Monday, July 26, 2004

Best Rotations

Back in January, I remember reading a number of articles about "The Best Rotations in Baseball." Rotational Metrics was one such article that I enjoyed. The concluding thought there: "The Oakland Athletics get my personal vote as the most promising staff in baseball looking ahead to 2004. An honorable mention has to go to the Red Sox..."

So, what are the league's top Starting Rotations so far? When looking at this, I wasn't exactly how to define a starting rotation. The Yankees, for instance, have used eleven(!) different pitchers as starters. It doesn't really make sense to lump Alex Graman into any discussion of the Yankee rotation, so I decided to look only at the top 5 starting pitchers on each team.

Again, however, I ran into trouble. Should I use the pitchers with the most starts? The starting pitchers with the most win shares? The pitchers with the most IP? The "most talented?"

For simplicity's sake, I went with the most-used starting pitchers - that is the pitchers on each team who had started the most games. For the most part, I think this captures each team's true, intended "starters." The one truly odd exception that I ran into, however, is Mark Prior. Kerry Wood, Matt Clement, Greg Maddux, Carlos Zambrano and Glendon Rusch have all started more games than Prior, so I didn't include him in my little study.

Now, onto success and greatness as a pitching rotation. I've decided to rate each staff by total win shares. Sure, Win Shares Above Average will tell you how well each pitcher has performed, given his playing time, but I want to know how much have these pitchers contributed to team success. Fortunately, that's what Win Shares are all about - how each player contributed to team success.

And the results:

Team - Total Win Shares (Starting Rotation)
OAK - 44
BOS - 36
NYM - 35
MIN - 35
CHC - 34
HOU - 34
CHW - 34
STL - 32
FLO - 31
MIL - 30
TOR - 30
CLE - 29
SFG - 28
NYY - 27
ATL - 26
ANA - 25
TEX - 25
BAL - 25
DET - 25
COL - 23
SDP - 23
SEA - 23
MON - 22
ARI - 21
TBD - 20
PHI - 19
CIN - 19
PIT - 19
LAD - 19
KC - 16

Very interesting stuff. As Jason Moyer predicted in his "Rotational Metrics" article, the A's rotation is indeed the cream of the crop with the Red Sox receiving "honorable mention."

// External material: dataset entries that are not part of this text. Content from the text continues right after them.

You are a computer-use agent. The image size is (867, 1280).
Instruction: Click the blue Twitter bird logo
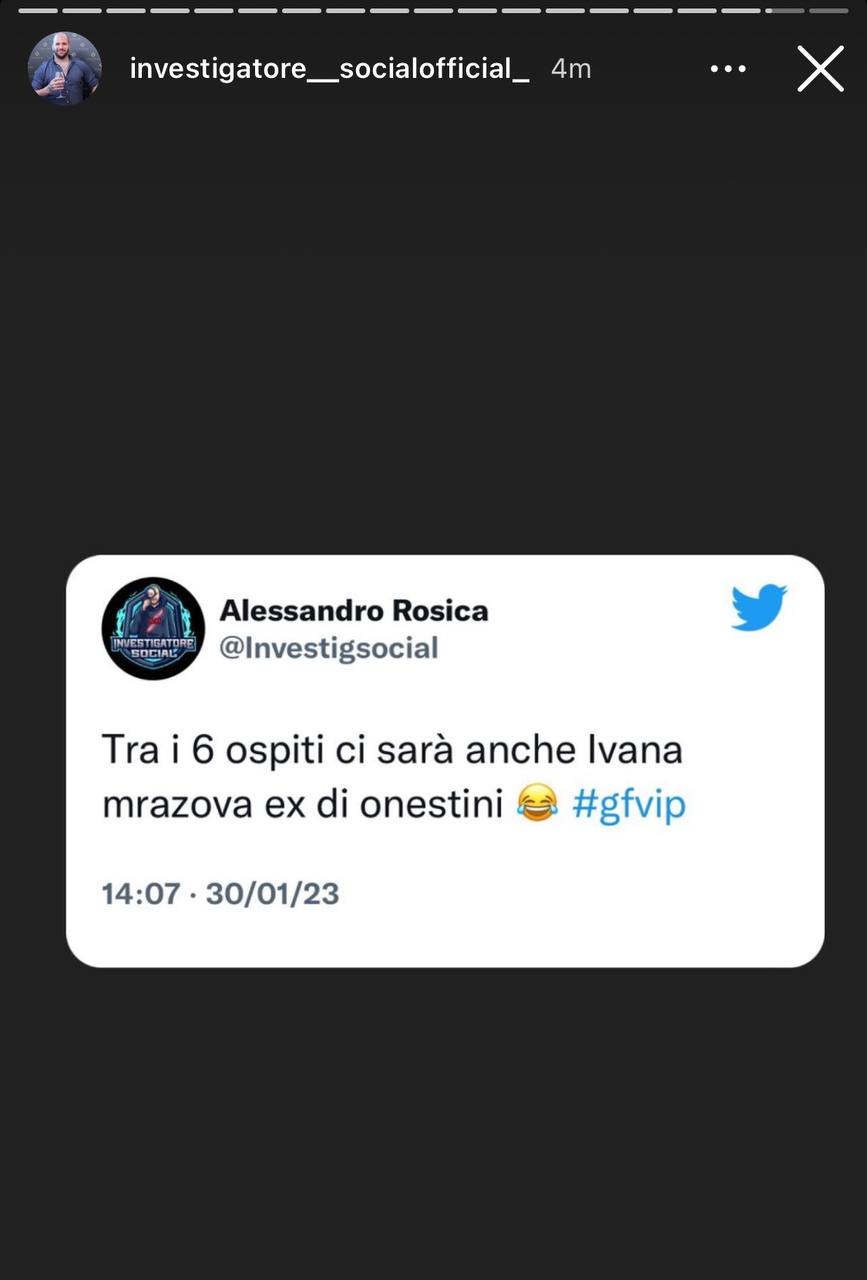click(x=759, y=608)
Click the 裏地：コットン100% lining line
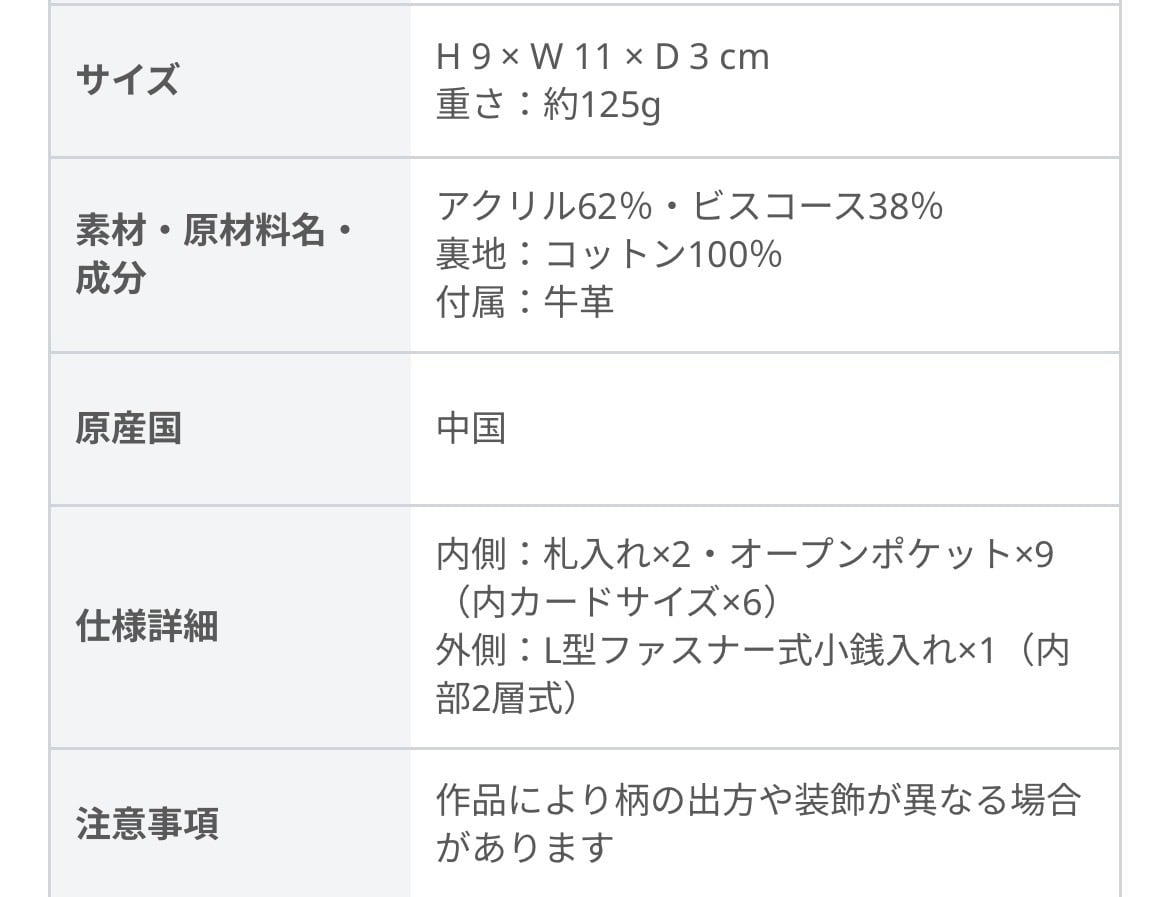This screenshot has height=897, width=1170. 608,254
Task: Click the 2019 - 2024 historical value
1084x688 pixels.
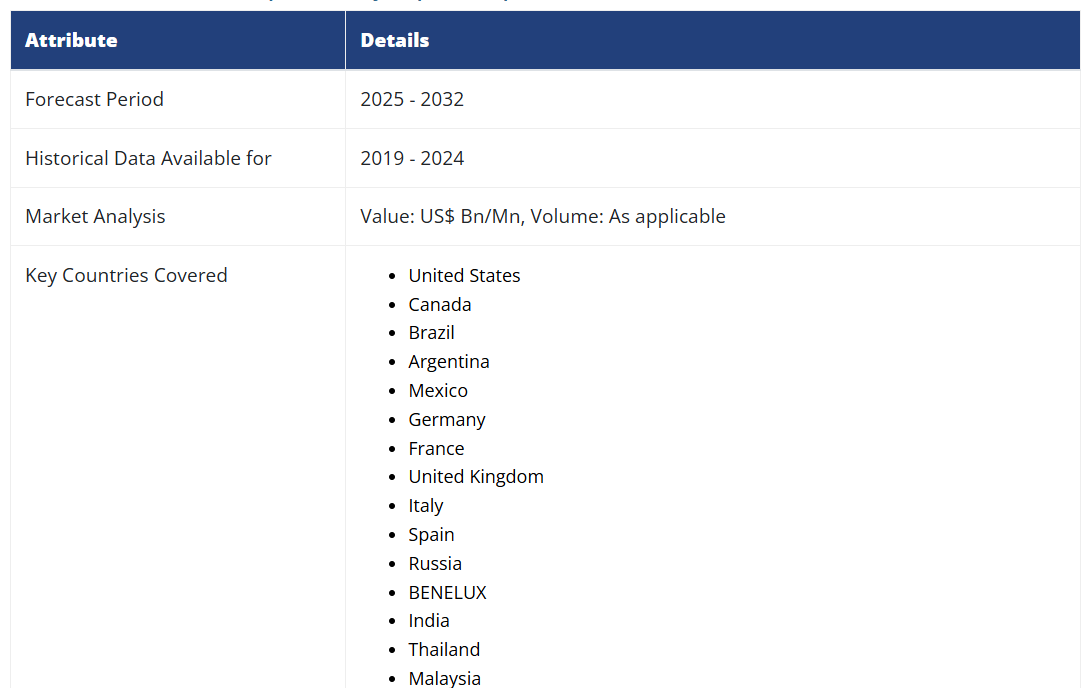Action: pos(412,158)
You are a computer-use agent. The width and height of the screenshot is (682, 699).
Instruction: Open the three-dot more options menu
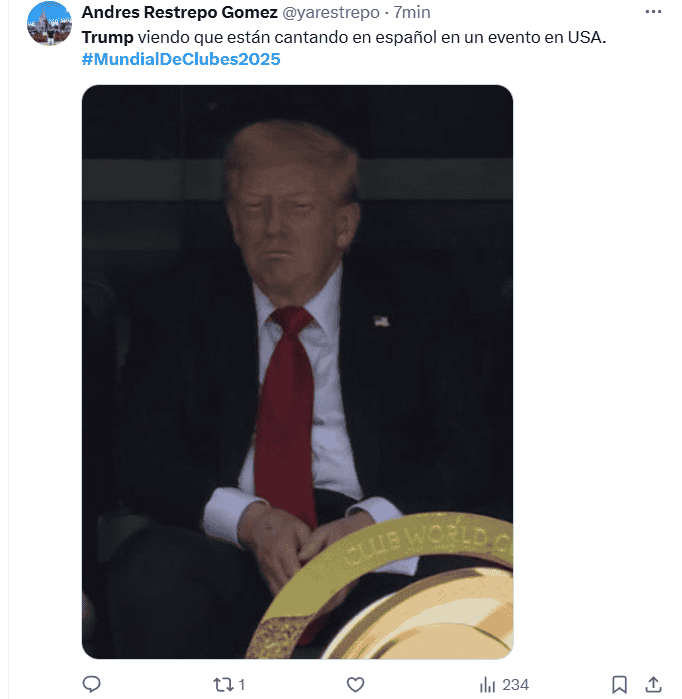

A couple other things that jumped out at me...

-> The Mets' staff has really done a phenomenal job, coming in third in my rankings. I have pretty much written them off in the playoff hunt, but with pitching that good, they should continue to stick around. I guess I'm going to have to reconsider them.

-> The Phillies have gotten terrible starting pitching from pitchers that sound like they should be better: Milton, Wolf, Padilla, Millwood and Brett Myers. If you told me that rotation was going to be the fifth worst in all of baseball, I would have laughed in your face. I'm still shocked to see that the Tigers, Rockies, Expos and Devil Rays all have better pitching than the Phillies. If the Philadelphia pitching doesn't improve, I'm not sure I like them much better than the Mets in the NL East.

-> I'm not surprised to see the Royals, Pirates and Reds in the "Bottom Five" here, but the Dodgers are another big surprise. Their pitching staff was great last year - so great that they felt comfortable giving away Kevin Brown for the enigmatic Jeff Weaver. Kevin Brown's health problems this year come as no surprise, but he did throw 211 innings last year with a 2.39 ERA. It's tough to give that up and get 4.17 ERA in return. And seriously, what's wrong with Hideo Nomo? Did his arm fall off? He has a career ERA of 4.00 and is more than doubling that with this year's 8.06.

-> Gotta love those A's. Starting pitching is clearly their strength, but it's pretty remarkable how much better (and healthier) the A's starting pitching has been than every other team in baseball this year. Oakland's SP's have contributed 22% more Win Shares than the next best team's starters so far. If only the bullpen was this good...

UPDATE: Credit where credit is due. Big thanks to The Hardball Times for their Stats pages. Couldn't live without 'em.